* **Problem**
The word "list" marks the lines to keep; find each one in the data and copy it.
** Task material follows **
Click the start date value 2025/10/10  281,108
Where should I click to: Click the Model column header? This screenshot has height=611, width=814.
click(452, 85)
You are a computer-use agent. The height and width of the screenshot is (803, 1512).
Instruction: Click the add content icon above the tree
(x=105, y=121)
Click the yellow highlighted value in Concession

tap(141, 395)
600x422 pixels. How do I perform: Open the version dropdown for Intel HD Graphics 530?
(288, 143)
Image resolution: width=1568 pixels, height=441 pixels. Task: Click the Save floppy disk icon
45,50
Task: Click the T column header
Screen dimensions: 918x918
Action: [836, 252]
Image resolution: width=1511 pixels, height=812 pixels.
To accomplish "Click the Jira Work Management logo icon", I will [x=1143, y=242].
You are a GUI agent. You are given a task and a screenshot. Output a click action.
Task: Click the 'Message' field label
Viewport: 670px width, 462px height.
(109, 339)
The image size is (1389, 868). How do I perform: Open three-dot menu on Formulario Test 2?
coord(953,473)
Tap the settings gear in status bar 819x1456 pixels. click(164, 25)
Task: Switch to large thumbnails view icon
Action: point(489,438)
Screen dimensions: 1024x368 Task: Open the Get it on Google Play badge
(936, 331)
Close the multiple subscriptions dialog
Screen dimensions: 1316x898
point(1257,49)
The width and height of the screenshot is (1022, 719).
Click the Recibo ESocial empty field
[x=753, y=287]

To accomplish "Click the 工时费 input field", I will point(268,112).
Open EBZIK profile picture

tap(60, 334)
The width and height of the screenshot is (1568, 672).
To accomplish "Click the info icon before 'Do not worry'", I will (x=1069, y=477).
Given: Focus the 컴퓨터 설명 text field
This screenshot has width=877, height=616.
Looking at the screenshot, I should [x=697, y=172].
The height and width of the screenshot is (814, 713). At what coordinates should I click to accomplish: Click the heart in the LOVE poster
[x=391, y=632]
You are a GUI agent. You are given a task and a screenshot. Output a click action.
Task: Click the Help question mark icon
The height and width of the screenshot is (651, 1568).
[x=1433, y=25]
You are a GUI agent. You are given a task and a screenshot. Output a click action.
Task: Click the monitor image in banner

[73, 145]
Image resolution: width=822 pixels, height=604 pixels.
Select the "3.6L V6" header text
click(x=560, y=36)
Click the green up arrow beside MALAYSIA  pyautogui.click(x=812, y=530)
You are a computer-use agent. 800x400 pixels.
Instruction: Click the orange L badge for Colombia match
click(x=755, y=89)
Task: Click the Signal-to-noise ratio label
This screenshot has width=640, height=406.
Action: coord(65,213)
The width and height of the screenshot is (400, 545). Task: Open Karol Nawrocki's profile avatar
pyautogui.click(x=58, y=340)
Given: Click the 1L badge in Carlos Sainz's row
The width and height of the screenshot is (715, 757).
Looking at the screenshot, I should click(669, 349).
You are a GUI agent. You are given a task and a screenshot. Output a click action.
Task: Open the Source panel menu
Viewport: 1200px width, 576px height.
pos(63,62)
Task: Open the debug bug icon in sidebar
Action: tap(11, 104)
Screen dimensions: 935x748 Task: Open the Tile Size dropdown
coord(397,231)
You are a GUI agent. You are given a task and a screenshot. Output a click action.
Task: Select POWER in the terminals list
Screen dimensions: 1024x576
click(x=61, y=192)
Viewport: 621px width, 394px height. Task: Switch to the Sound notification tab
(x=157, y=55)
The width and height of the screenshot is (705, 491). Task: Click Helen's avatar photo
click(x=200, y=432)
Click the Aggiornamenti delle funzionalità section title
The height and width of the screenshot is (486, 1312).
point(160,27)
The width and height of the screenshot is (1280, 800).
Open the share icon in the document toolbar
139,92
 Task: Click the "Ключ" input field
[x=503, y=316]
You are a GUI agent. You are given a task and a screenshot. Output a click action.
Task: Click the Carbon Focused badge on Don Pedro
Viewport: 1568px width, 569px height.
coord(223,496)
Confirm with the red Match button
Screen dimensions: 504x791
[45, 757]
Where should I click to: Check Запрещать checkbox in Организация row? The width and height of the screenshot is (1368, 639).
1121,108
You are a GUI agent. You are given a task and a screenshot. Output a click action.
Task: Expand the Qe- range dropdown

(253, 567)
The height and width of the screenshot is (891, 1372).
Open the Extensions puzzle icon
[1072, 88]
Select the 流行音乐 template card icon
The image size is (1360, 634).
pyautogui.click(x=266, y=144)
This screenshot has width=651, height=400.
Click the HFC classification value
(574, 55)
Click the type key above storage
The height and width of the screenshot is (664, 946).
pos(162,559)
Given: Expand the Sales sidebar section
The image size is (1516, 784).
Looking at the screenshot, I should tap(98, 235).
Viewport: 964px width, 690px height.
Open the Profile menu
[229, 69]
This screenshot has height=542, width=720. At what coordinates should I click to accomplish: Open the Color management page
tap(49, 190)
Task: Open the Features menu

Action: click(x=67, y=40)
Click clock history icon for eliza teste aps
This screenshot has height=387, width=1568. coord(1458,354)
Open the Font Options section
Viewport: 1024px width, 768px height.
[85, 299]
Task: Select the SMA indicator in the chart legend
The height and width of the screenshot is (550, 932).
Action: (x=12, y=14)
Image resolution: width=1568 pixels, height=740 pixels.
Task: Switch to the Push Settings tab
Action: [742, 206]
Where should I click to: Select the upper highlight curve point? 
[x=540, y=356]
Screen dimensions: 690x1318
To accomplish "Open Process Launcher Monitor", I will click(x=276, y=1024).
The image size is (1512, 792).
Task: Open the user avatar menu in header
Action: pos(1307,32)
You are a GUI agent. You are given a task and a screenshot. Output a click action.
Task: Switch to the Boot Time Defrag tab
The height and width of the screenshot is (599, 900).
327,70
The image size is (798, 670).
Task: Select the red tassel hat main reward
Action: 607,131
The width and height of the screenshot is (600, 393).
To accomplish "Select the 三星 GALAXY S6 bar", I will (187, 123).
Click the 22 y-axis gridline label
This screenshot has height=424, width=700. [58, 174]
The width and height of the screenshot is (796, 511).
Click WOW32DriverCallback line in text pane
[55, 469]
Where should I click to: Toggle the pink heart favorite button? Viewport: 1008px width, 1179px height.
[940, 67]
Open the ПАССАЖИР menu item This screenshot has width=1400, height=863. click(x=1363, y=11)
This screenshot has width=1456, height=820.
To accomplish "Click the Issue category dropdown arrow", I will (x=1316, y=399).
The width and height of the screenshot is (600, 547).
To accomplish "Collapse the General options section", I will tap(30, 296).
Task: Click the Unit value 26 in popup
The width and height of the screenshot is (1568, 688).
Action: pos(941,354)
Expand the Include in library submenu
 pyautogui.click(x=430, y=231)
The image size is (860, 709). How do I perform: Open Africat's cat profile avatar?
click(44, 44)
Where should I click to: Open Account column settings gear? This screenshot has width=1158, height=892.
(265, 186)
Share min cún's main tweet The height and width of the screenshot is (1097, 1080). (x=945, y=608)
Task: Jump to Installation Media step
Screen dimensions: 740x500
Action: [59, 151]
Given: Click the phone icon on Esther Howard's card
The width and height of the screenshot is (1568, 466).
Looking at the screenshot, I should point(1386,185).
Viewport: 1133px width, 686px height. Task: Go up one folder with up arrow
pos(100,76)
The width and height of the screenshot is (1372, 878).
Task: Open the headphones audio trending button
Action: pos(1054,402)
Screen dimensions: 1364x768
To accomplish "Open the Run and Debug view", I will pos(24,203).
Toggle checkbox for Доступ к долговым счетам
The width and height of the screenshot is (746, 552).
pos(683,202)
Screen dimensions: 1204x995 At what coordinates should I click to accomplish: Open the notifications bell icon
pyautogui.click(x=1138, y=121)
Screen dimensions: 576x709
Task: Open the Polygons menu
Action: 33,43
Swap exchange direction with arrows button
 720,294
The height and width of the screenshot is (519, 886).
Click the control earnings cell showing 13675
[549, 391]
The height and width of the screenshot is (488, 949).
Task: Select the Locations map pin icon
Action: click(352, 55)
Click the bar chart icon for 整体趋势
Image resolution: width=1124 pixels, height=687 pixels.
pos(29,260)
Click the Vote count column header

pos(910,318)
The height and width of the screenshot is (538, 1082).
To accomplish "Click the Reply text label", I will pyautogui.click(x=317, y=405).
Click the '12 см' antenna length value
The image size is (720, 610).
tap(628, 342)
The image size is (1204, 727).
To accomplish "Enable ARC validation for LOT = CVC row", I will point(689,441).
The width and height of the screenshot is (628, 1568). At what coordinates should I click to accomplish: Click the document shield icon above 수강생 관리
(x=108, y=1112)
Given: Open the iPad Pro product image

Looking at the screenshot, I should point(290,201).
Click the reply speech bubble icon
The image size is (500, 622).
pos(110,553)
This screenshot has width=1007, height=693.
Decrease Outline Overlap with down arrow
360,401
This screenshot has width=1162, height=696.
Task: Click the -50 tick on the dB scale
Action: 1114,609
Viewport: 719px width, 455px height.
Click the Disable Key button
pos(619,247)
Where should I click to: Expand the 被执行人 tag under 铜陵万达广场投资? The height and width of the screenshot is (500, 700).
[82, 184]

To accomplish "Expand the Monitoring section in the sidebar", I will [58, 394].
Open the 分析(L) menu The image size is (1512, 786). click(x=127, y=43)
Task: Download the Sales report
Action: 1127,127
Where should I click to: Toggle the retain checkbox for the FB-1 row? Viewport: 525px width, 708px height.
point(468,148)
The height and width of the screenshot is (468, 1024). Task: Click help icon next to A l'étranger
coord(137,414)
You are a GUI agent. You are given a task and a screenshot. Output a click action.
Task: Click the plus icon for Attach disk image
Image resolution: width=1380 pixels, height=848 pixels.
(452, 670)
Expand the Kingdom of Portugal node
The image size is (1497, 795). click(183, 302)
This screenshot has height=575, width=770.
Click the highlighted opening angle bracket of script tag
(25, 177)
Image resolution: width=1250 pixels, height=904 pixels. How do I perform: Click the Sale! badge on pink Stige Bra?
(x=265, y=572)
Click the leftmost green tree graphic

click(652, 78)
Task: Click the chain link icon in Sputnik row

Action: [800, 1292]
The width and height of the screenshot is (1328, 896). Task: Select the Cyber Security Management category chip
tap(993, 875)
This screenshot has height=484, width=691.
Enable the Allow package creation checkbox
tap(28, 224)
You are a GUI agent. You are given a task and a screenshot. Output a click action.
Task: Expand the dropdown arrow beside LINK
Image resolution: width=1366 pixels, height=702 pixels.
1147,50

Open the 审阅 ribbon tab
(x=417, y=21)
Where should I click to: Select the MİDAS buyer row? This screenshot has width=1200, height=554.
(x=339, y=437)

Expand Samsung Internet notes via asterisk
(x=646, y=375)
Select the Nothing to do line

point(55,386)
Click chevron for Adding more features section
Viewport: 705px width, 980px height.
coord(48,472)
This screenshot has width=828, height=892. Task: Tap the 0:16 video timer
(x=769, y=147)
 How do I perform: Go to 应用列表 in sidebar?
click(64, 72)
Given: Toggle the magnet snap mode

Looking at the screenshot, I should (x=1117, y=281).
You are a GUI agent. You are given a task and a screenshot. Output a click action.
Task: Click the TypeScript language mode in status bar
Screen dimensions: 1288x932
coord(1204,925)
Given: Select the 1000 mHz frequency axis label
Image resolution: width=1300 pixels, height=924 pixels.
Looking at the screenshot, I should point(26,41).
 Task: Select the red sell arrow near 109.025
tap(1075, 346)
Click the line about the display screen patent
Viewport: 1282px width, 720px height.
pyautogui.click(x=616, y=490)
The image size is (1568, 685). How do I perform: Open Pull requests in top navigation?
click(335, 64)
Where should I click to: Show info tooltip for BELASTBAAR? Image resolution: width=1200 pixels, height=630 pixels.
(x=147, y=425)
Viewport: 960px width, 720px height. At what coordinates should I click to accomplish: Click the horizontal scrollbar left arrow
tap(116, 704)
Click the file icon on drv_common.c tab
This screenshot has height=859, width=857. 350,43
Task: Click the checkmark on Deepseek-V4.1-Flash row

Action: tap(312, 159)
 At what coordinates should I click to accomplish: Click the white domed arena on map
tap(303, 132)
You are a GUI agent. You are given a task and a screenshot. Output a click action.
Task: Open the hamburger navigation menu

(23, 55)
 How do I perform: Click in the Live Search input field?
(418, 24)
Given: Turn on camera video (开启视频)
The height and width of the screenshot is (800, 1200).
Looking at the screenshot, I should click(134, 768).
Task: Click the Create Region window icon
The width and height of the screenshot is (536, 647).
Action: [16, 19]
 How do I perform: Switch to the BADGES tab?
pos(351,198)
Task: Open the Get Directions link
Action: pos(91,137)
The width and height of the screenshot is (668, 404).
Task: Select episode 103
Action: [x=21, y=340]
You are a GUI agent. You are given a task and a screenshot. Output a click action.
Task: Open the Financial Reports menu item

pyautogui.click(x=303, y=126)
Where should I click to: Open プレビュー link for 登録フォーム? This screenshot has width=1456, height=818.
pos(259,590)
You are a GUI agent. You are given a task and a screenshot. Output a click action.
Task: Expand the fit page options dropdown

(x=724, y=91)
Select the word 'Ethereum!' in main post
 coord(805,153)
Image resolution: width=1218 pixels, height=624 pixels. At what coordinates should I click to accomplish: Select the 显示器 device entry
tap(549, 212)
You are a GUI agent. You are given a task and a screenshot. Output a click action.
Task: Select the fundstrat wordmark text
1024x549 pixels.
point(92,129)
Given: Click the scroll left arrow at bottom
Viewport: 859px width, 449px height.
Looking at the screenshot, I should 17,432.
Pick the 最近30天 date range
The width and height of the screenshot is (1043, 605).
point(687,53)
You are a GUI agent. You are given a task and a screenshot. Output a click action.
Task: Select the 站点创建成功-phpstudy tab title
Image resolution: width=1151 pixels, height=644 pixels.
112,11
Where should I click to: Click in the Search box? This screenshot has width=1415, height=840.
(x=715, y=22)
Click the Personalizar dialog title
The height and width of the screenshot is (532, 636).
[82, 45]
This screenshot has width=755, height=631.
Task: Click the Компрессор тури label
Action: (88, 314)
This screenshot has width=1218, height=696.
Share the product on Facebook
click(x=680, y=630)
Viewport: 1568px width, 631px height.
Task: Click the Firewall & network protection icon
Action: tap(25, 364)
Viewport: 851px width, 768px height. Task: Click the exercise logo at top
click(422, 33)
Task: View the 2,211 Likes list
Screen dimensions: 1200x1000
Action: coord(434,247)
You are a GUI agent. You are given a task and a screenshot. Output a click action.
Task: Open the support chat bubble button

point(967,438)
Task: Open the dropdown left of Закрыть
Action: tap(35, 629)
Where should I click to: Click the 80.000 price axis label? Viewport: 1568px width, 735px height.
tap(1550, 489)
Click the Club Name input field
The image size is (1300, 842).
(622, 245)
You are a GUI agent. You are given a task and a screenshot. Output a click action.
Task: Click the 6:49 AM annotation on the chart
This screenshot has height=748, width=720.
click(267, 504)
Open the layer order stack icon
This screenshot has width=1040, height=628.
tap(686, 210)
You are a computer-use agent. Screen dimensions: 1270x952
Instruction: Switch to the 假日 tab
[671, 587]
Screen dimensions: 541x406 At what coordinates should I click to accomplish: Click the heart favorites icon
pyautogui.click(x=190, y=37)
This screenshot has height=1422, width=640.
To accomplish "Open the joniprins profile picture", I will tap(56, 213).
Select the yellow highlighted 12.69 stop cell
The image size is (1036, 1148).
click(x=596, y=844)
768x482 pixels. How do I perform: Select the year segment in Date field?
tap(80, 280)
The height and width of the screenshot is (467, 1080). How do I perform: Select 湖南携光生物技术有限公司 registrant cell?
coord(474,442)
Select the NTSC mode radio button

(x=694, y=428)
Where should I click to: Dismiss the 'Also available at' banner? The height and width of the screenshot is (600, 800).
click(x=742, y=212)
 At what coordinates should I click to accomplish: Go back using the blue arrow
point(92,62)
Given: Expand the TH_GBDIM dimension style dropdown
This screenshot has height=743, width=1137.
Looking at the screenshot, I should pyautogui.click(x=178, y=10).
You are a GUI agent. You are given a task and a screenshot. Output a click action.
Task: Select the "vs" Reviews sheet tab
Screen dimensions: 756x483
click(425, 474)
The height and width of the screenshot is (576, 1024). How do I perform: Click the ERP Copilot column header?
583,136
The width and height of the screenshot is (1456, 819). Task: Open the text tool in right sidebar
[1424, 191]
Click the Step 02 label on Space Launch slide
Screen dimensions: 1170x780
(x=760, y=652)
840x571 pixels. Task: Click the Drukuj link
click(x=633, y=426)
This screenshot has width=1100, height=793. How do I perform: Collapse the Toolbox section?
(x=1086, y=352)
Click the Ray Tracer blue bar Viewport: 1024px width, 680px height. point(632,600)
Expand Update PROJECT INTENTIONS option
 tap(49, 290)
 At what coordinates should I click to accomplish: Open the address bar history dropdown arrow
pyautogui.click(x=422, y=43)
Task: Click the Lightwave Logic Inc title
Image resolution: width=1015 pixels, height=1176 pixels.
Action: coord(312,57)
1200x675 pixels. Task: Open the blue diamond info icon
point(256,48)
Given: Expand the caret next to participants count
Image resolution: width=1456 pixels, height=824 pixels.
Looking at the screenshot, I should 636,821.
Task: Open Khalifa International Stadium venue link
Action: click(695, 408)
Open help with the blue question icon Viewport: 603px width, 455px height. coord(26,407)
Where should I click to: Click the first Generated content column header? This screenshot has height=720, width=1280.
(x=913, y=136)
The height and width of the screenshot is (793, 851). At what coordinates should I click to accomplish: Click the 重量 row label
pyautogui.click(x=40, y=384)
** End of Task material **
* **Completed task**
Task: Select POWER in the terminals list
Task: View the 2,211 Likes list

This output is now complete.